═══ SEZIONE DEL DOCUMENTO

Della foto di un altro confine

I vivi e i morti alla Recoleta

I vivi e i morti alla Recoleta

I cimiteri monumentali sono sempre luoghi affascinanti. Non perché siano belli (da questo punto di vista, infatti, sono l’impero del kitsch), ma perché mi danno l’idea di testimoniare meglio di qualsiasi altro luogo lo spirito di un’epoca e di un paese. Questo qui, però, li batte davvero tutti.

Si trova nel mezzo della città, completamente circondato da architetture urbane e certamente moderne, non di rado già fatiscenti. Il cimitero è grande ma non grandissimo, e, ovunque tu sia, lo sfondo comprende sempre questi edifici molto più alti della compassata architettura cimiteriale, e in stridente contrasto con essa.

Dentro il cimitero c’è questo neoclassico pseudocanoviano, molto neogotico pseudomedievale, niente di dichiaratamente moderno. Il moderno viene sentito, evidentemente, come poco rispettoso per i morti; i quali appartengono piuttosto alla dimensione del passato, come quegli stili riesumati.

Ma attorno al cimitero, la città è viva e rumoreggiante, anche architettonicamente; e ci si trova continuamente a camminare presso il confine tra il regno esterno dei vivi e quello interno dei morti.

══════

Restituisci per intero il testo sul cimitero della Recoleta, parola per parola e senza alcuna modifica. I record non hanno alcun ruolo in questo esercizio.

═══ RECORD DEL DATASET

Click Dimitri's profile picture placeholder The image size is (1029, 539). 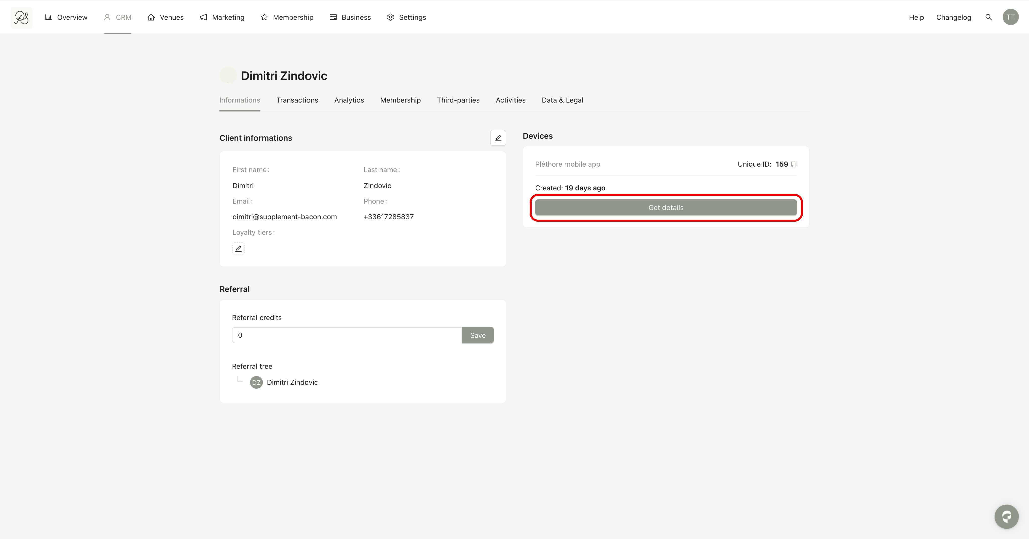[x=228, y=75]
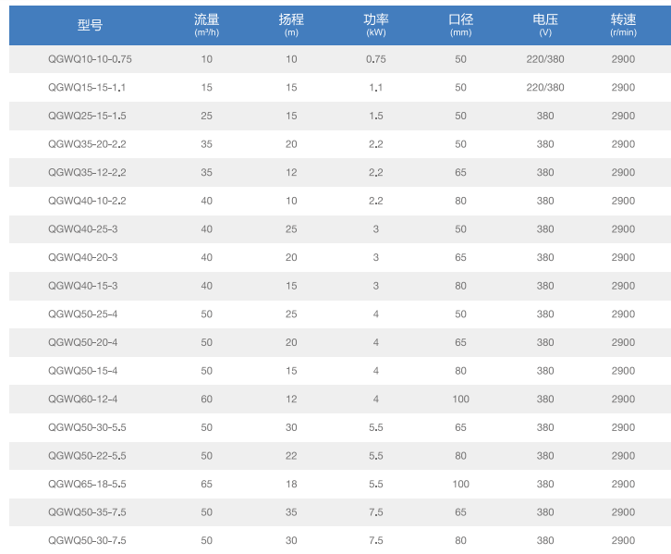Click 220/380 voltage in the QGWQ10-10-0.75 row

pos(545,59)
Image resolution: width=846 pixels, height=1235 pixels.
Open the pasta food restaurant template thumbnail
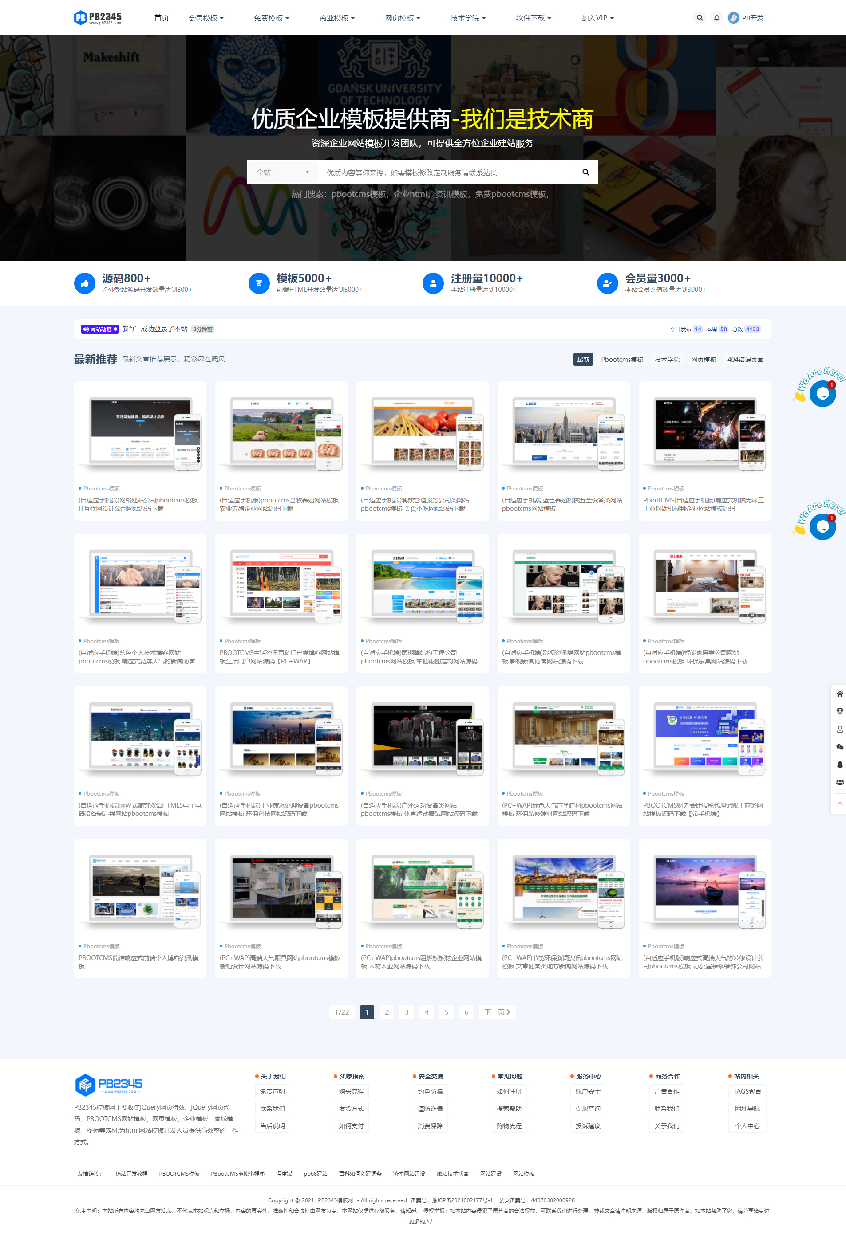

══════

◆ RISPOSTA:
Della foto di un altro confine

I vivi e i morti alla Recoleta

I vivi e i morti alla Recoleta

I cimiteri monumentali sono sempre luoghi affascinanti. Non perché siano belli (da questo punto di vista, infatti, sono l’impero del kitsch), ma perché mi danno l’idea di testimoniare meglio di qualsiasi altro luogo lo spirito di un’epoca e di un paese. Questo qui, però, li batte davvero tutti.

Si trova nel mezzo della città, completamente circondato da architetture urbane e certamente moderne, non di rado già fatiscenti. Il cimitero è grande ma non grandissimo, e, ovunque tu sia, lo sfondo comprende sempre questi edifici molto più alti della compassata architettura cimiteriale, e in stridente contrasto con essa.

Dentro il cimitero c’è questo neoclassico pseudocanoviano, molto neogotico pseudomedievale, niente di dichiaratamente moderno. Il moderno viene sentito, evidentemente, come poco rispettoso per i morti; i quali appartengono piuttosto alla dimensione del passato, come quegli stili riesumati.

Ma attorno al cimitero, la città è viva e rumoreggiante, anche architettonicamente; e ci si trova continuamente a camminare presso il confine tra il regno esterno dei vivi e quello interno dei morti.